Task statement:
Which lines belong in your copy? Those from the start of the data through the line with "Task: Click the Total Top 10 Weighting label", exactly as written, without any pictures.

Stored records
···

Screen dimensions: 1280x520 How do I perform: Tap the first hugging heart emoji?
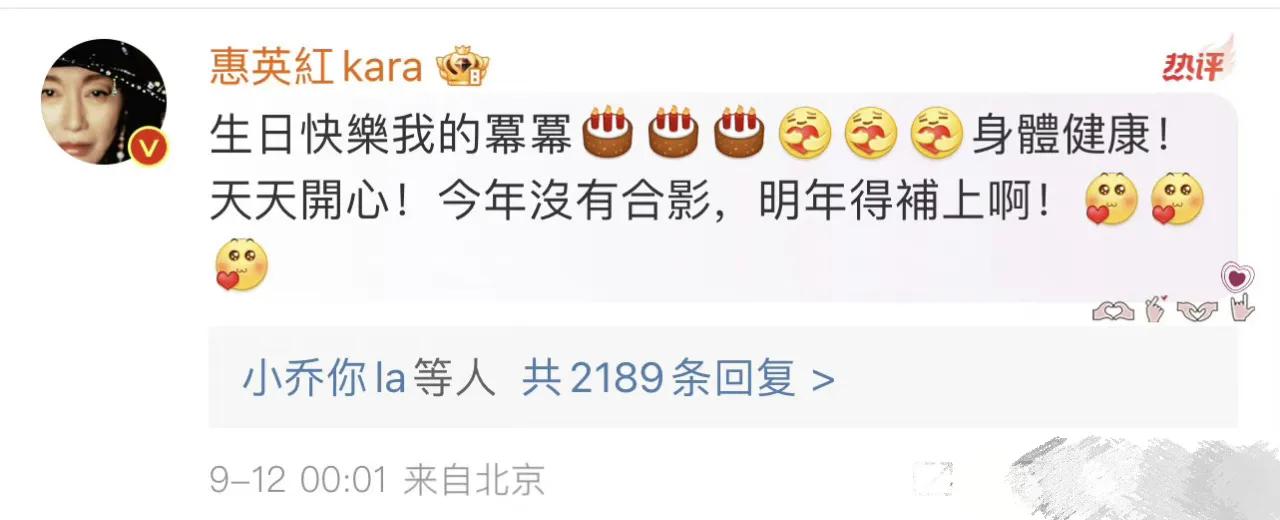coord(806,133)
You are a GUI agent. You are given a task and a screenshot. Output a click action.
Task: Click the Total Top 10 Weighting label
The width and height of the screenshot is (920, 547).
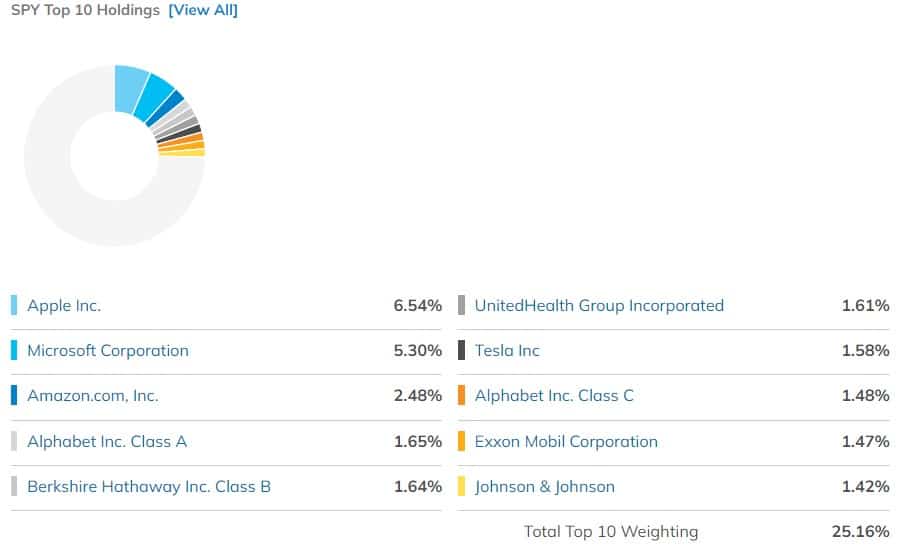[x=611, y=531]
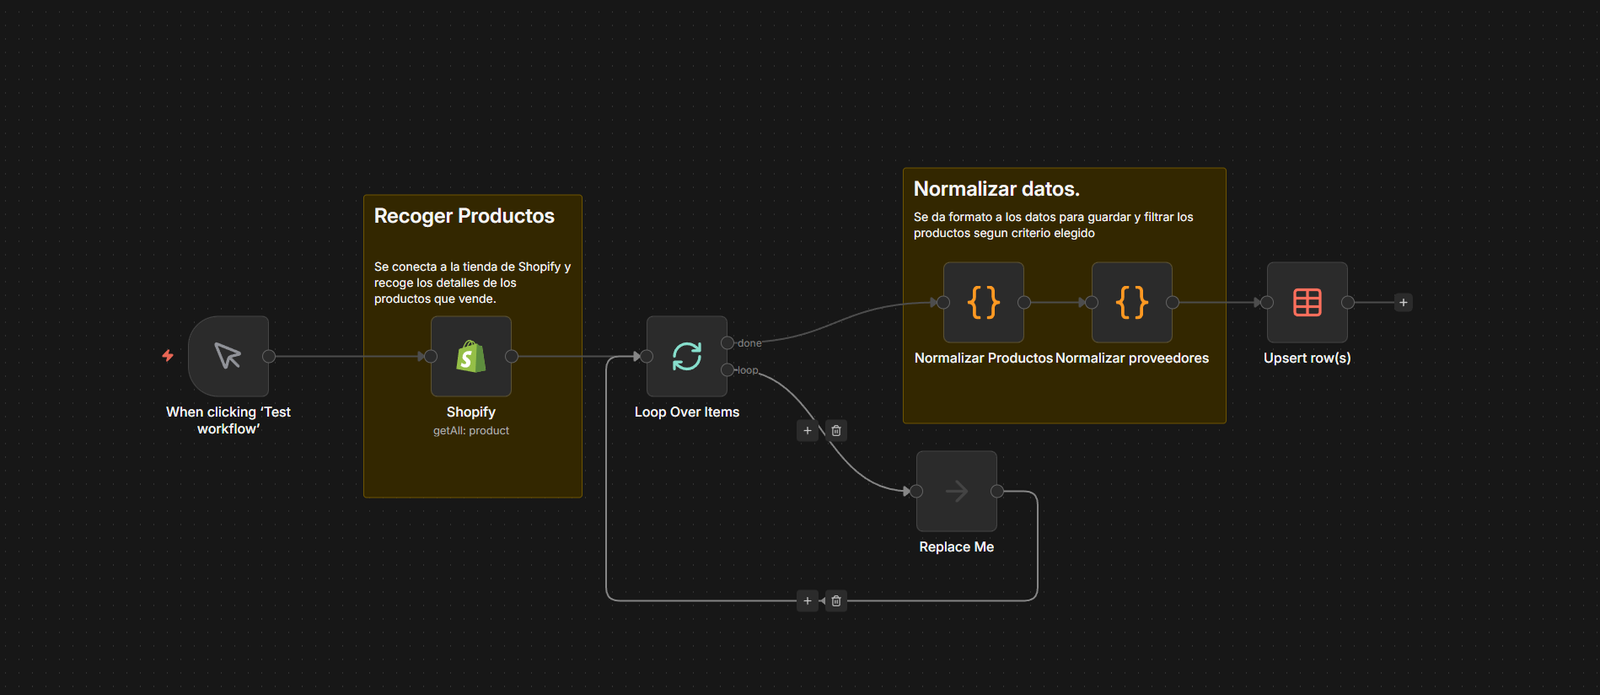Select the 'When clicking Test workflow' trigger node

(228, 356)
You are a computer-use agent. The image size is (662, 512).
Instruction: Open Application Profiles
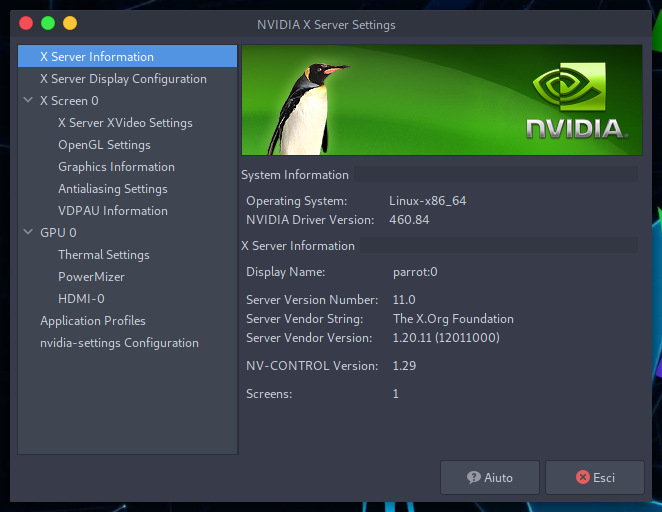coord(93,321)
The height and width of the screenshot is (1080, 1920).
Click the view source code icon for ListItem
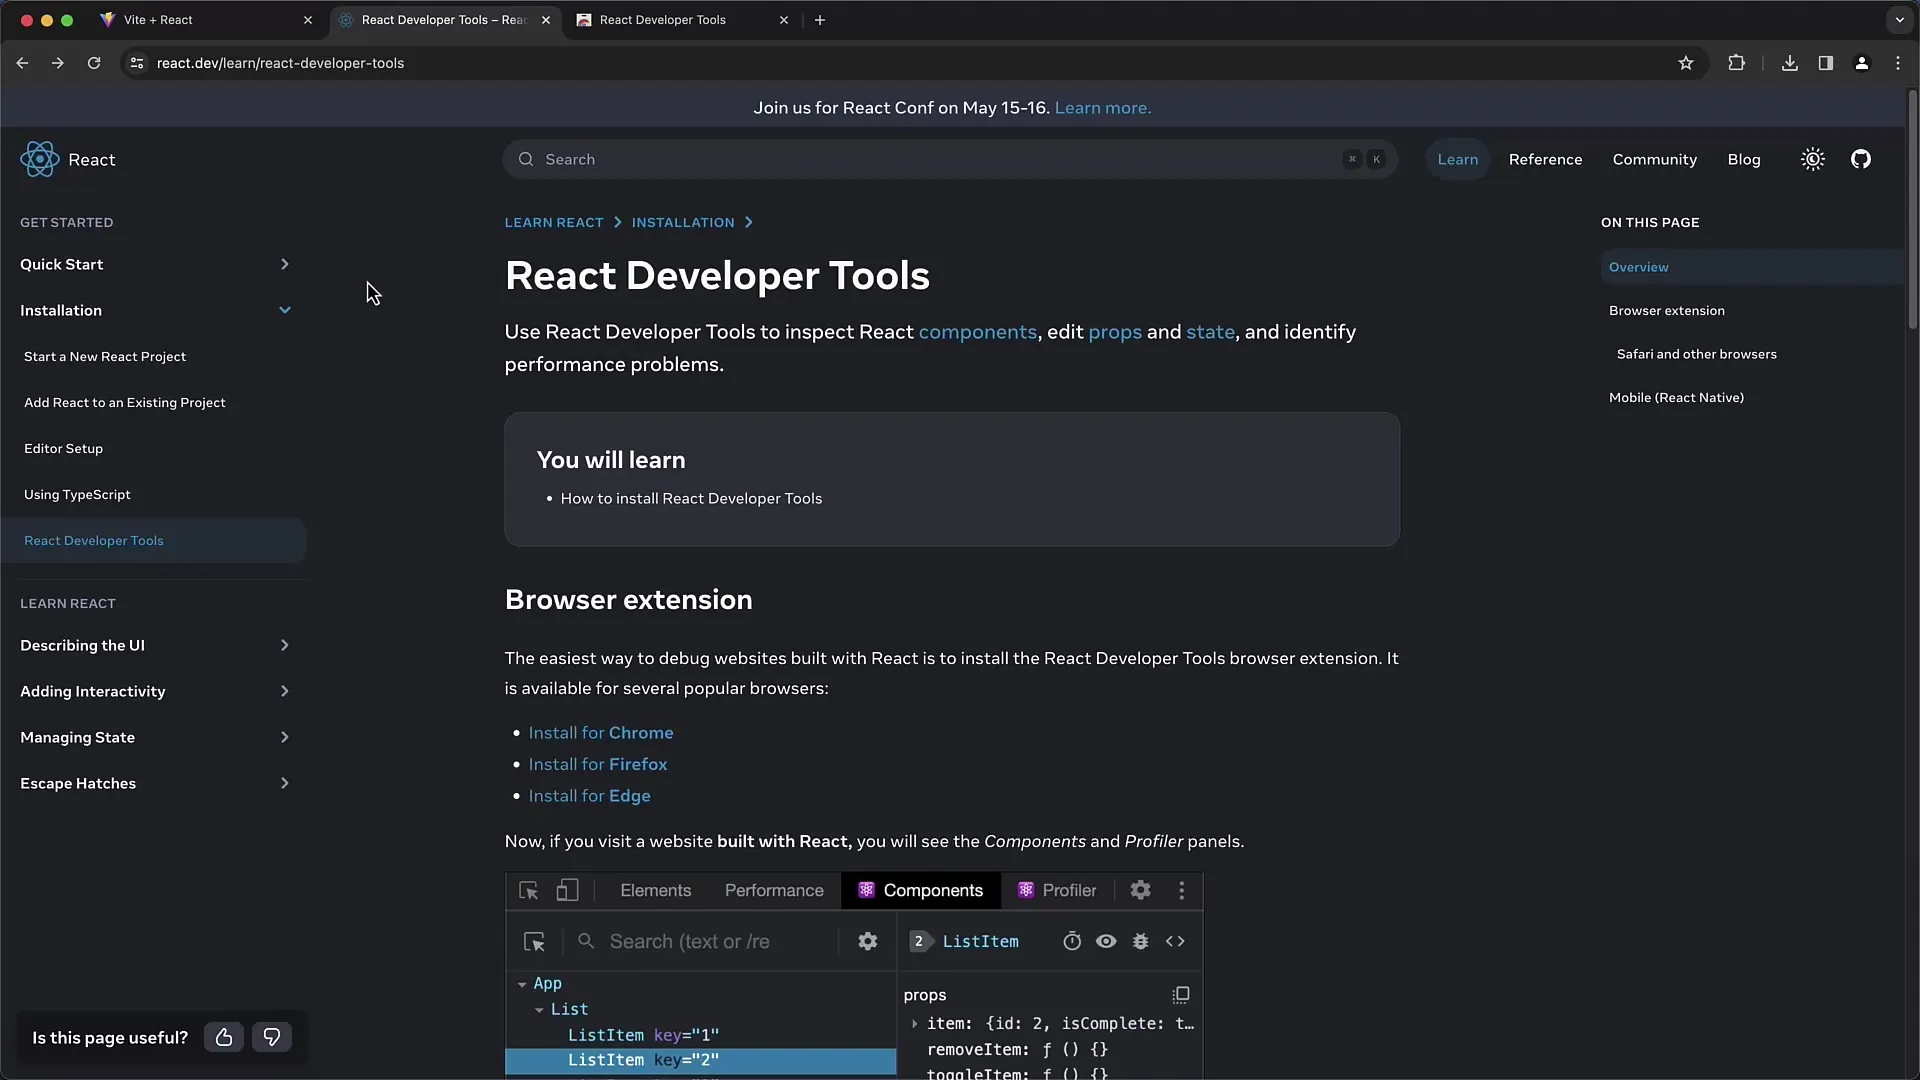1174,940
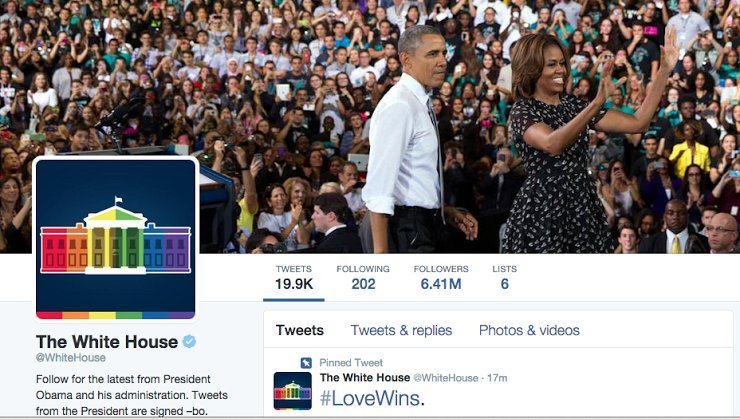Switch to the Tweets timeline tab
Viewport: 740px width, 419px height.
(300, 330)
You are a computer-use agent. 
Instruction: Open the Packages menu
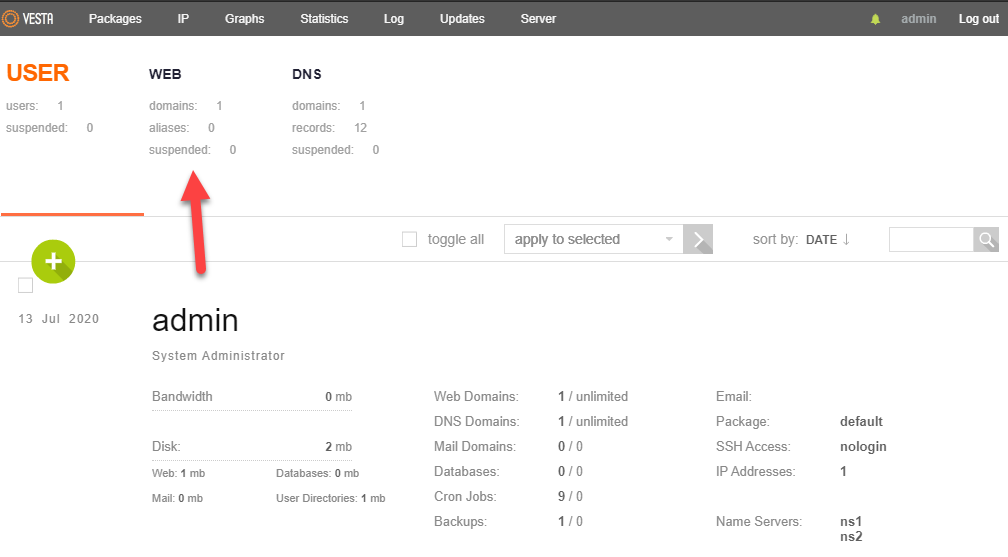115,19

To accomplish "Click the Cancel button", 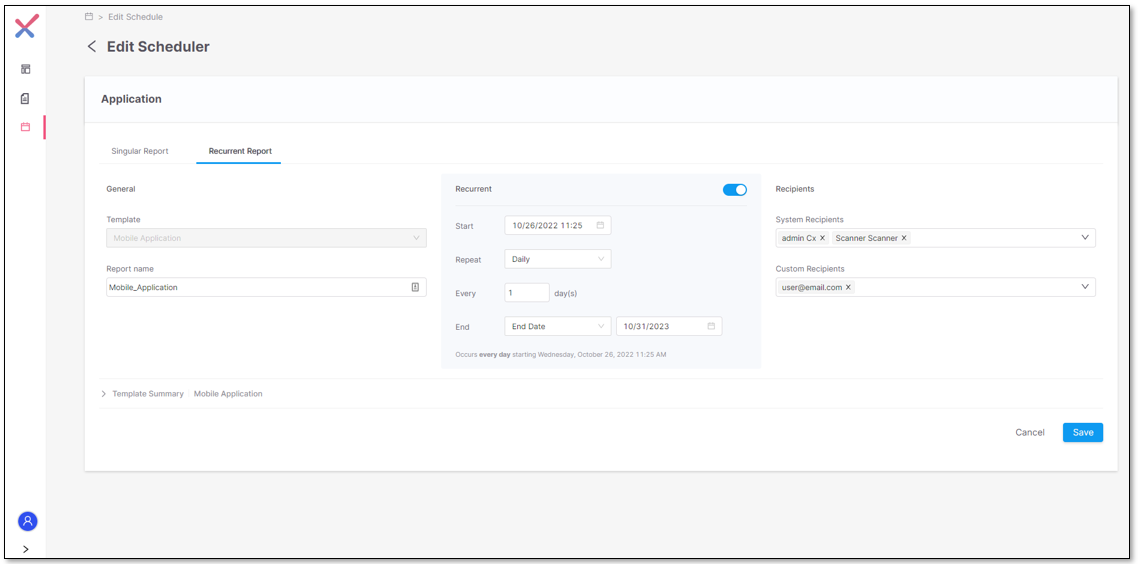I will pyautogui.click(x=1029, y=433).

···

Answer to this task:
Screen dimensions: 1280x520 How do I perform: Tap the first hugging heart emoji?
coord(806,133)
You are a GUI agent. You are given a task and a screenshot. Output a click action.
Task: Click the Total Top 10 Weighting label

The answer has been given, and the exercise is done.